Lipid oxidation and modification of amyloid-β (Aβ) in vitro and in vivo.

Oxidative damage and amyloid-beta (A beta) protein misfolding are prominent features of Alzheimer's disease (AD). In vitro studies indicated a direct linkage between these two features, where lipid oxidation products augmented A beta misfolding. We tested this linkage further, mimicking specific conditions present in amyloid plaques. In vitro lipid oxidation and lipid modification of A beta were thus performed with elevated levels of copper or physiological levels of calcium. These in vitro experiments were then confirmed by in vivo immunohistochemical and chemical tagging of oxidative damage in brains from the PSAPP mouse model of AD. Our in vitro findings indicate that: 1) high levels of copper prevent lipid oxidation; 2) physiological concentrations of calcium reduce 4 hydroxy-2-nonenal (HNE) modification of A beta; and 3) anti-A beta and HNE antibody epitopes are differentially masked.

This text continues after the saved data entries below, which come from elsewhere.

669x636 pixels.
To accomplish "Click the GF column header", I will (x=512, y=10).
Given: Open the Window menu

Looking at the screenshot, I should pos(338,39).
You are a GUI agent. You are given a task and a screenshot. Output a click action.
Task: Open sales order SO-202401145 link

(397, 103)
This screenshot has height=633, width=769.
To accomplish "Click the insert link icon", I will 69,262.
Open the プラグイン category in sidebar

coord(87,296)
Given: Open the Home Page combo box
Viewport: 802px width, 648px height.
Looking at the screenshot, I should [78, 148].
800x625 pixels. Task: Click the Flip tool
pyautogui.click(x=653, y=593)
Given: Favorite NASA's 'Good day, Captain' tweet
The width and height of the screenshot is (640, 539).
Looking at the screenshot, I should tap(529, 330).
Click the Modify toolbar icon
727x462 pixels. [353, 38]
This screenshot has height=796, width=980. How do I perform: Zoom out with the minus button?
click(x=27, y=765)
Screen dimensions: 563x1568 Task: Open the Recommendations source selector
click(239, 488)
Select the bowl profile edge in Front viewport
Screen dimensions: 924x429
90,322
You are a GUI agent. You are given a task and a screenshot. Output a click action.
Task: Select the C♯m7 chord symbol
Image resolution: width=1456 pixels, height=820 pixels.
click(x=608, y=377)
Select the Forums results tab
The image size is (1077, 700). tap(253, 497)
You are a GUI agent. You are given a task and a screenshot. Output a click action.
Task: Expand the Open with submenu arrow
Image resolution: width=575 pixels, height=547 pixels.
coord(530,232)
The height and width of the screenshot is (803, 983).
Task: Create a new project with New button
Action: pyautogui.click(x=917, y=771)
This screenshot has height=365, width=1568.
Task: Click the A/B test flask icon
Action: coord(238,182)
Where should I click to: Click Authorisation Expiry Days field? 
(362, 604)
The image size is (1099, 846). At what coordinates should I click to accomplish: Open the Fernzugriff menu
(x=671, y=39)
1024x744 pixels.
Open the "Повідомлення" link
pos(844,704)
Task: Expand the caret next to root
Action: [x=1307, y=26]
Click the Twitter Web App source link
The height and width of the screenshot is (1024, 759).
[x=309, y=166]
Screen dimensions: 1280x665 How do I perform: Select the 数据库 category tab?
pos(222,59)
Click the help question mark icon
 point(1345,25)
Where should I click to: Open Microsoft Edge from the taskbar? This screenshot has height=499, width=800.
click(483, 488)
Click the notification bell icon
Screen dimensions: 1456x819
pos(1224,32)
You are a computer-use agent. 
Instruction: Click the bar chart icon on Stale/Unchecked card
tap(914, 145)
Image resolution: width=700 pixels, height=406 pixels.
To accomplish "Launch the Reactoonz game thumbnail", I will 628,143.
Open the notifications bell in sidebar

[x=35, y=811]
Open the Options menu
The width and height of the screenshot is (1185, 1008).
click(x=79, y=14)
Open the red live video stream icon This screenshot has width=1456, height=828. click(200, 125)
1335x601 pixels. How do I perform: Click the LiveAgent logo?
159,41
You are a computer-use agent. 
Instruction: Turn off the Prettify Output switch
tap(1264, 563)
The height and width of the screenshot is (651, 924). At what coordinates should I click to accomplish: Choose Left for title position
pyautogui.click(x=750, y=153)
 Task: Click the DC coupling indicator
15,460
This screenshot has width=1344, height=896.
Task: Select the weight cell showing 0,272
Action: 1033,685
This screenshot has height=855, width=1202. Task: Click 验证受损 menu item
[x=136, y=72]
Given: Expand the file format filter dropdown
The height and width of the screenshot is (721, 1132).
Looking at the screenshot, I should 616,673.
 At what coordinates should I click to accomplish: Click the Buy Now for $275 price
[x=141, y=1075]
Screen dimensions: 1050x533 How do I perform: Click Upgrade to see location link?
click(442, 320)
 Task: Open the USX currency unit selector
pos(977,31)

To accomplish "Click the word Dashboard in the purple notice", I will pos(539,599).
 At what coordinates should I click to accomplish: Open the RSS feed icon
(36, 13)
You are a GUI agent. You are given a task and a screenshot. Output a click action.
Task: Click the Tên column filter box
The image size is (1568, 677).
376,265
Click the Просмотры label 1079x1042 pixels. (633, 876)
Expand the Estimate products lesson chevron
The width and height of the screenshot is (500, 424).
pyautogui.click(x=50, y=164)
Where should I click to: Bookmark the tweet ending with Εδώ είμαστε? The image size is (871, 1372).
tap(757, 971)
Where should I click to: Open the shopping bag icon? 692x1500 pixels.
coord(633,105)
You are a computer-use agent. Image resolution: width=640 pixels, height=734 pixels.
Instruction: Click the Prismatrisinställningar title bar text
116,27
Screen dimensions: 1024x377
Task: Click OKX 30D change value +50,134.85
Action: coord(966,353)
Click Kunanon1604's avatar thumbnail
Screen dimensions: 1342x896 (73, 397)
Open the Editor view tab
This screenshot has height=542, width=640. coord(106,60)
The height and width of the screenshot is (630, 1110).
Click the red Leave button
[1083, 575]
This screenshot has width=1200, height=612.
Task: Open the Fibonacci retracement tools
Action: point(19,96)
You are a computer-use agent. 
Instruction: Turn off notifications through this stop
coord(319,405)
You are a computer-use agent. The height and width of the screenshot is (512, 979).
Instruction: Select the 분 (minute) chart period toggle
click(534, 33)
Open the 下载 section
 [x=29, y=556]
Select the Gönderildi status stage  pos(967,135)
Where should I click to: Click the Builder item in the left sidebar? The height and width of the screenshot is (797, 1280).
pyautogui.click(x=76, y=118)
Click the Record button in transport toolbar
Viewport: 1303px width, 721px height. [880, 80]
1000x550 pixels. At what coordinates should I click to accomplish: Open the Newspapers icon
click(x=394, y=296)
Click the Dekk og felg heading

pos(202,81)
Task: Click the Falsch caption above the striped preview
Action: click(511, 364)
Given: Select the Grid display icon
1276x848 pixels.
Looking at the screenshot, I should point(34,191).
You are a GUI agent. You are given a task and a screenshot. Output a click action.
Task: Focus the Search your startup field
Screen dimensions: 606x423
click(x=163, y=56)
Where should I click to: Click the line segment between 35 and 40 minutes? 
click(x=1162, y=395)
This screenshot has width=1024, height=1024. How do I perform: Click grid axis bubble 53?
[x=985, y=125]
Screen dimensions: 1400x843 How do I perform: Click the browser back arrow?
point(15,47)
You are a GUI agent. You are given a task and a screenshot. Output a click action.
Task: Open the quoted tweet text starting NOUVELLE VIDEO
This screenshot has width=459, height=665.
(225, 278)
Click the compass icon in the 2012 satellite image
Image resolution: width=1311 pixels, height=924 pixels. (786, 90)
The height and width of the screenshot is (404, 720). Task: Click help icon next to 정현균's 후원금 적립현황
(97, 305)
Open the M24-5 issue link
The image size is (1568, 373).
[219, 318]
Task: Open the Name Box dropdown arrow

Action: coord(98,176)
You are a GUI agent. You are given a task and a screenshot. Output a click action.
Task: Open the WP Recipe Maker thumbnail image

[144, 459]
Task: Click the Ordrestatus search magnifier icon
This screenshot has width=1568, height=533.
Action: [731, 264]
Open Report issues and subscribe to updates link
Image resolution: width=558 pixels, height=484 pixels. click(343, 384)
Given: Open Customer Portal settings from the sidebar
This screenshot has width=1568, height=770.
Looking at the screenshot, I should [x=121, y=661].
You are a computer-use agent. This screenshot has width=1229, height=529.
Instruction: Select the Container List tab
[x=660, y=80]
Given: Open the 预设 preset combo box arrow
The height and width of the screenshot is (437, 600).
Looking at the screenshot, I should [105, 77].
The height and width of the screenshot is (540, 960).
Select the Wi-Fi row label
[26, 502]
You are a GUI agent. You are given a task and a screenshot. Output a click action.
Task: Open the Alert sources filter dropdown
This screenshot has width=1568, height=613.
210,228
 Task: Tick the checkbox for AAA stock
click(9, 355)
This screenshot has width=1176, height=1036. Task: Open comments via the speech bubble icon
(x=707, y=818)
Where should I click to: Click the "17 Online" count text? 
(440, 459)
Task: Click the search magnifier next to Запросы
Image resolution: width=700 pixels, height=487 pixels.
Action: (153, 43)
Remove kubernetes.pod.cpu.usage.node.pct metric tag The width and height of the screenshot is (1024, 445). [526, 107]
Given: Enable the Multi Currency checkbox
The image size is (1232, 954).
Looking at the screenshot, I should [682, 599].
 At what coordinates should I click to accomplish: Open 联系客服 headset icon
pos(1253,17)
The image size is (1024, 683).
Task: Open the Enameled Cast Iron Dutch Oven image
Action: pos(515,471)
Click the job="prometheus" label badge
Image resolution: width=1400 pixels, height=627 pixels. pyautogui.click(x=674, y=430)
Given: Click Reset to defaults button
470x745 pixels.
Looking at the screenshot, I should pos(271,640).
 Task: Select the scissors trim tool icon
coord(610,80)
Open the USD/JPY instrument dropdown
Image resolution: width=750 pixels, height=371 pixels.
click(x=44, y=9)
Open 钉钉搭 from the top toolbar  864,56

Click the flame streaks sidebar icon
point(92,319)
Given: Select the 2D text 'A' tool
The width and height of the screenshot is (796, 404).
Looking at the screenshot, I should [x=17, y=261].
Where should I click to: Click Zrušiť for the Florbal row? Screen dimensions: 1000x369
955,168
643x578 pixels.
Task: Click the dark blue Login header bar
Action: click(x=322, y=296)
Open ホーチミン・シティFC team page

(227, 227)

In vivo we demonstrated increased lipid oxidation around plaques but 4) a lack of immunological colocalization of HNE-adducts with A beta. Thus, the lack of colocalization of A beta and HNE-adduct immunostaining is most likely due to a combination of metals inhibiting HNE modification of A beta, quenching lipid oxidation and a masking of HNE-A beta histopathology. However, other forms of oxidative damage colocalize with A beta in plaques, as demonstrated using a chemical method for identifying oxidative damage. Additionally, these findings suggest that HNE modification of A beta may affect therapeutic antibodies targeting the amino terminal of A beta and that metals effect on lipid oxidation and lipid modification of A beta could raise concerns on emerging anti-AD treatments with metal chelators.